Jean-Paul Belmondo is an intellectual in love, even if the character of the novel is portrayed a little bit differently.

The film ignores many things which are really important in the novel: the selfishness of the farmers, the ignorance of the poor people, the sloth of the Italians, who are less interested in the war’s winner but rather in its end, the living conditions of the poor, the famine, the black market… The film is characterised by a lyric melodrama, a screenplay that mixes Neorealism and a romanticized reality, some sentimental moments, but most of all possesses a strong female connotation given by the mother-daughter relationship. The English and Spanish titles (Two Women/Dos Mujeres) are not misleading. The people’s anger towards those who involve people in an unwelcome war, as well the will of the people to start again are obvious.

De Sica and Zavattini use Moravia’s topic to expose the horrors of war, to underline how men can change in this situation by acting in horrible ways.

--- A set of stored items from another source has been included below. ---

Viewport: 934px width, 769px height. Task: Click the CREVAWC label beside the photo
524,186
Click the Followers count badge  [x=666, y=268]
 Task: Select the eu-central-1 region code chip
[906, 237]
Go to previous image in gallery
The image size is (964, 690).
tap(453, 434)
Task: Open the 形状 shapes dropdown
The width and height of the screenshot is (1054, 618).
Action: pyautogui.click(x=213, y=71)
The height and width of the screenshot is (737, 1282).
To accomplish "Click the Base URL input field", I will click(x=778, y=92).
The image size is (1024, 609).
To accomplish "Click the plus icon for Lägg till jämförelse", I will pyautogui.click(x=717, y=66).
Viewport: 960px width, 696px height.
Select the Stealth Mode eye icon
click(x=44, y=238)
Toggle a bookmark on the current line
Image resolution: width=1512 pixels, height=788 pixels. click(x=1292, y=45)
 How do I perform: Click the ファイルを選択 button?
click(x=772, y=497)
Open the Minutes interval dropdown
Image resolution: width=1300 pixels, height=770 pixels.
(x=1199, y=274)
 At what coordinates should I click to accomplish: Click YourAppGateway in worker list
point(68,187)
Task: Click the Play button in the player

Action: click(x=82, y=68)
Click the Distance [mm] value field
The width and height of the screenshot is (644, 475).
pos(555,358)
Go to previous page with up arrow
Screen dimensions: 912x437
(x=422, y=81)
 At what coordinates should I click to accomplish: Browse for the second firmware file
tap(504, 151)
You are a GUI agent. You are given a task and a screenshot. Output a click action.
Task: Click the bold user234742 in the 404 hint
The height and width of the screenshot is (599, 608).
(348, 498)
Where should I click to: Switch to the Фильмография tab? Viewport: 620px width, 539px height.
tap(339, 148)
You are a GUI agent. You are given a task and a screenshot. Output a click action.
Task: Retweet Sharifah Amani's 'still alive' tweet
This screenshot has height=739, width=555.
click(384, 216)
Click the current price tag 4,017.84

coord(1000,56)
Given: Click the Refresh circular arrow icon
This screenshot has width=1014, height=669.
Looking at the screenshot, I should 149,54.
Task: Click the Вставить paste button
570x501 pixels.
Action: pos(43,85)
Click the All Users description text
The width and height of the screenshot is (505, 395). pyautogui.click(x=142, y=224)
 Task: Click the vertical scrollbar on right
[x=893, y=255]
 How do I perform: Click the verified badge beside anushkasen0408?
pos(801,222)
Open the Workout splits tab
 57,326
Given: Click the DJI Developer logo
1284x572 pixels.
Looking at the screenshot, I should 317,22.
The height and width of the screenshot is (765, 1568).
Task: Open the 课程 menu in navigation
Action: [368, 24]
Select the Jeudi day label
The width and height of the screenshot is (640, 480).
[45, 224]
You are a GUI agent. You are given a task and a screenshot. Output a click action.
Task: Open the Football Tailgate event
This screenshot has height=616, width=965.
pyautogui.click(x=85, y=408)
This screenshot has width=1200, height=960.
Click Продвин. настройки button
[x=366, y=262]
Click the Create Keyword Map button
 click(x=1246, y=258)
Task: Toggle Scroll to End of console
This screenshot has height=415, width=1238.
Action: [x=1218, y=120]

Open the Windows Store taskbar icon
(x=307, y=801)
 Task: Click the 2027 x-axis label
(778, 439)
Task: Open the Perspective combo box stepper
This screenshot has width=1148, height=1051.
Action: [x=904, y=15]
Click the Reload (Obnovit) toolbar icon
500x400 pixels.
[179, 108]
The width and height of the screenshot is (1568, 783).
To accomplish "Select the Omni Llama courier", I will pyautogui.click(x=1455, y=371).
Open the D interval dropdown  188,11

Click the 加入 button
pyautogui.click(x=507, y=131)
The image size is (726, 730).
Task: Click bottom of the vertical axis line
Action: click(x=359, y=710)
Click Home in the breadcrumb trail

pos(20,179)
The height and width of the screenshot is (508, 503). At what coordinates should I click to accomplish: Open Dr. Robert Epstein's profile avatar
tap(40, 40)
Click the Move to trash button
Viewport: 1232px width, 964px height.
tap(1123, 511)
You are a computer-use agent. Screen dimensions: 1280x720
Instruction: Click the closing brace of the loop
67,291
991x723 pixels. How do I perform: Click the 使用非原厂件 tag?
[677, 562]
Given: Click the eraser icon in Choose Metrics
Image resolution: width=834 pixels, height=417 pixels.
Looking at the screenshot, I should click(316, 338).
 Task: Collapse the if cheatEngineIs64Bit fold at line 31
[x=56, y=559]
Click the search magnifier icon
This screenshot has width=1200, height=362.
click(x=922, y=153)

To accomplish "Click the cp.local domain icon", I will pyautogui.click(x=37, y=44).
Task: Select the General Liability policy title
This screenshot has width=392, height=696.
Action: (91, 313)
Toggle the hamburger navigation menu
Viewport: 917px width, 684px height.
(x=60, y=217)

Fascists, Germans, deserters, English people, farmers and evacuees are all part of a suffering humans who are dominated and broken by major events beyond their control.

The black and white photography is by Gabor Pogany, the sets are build in detail in the mountains of Ciociaria. The music is by Trovajoli and the editing by Novelli.

The most extraordinary scene is the rape in the church, full of suspense and horror in the women’s eyes. Another scene from the novel is the one showing a crazy woman walking among the rubble, offering her breast to what would appear to be her dead child. Moravia, De Sica and Zavattini touch on a sore point, saying Italians are masters of nothing anymore, except for women’s breast milk.

Two Women tells a sad past that many people want to forget in 1960, but this is the right time to digest such a story. The film is more lyric than the novel, but it shows Italy’s hopelessness after the 1943 armistice, a country shocked by the civil war and the bombs. The remake made thirty years later was actually pointless.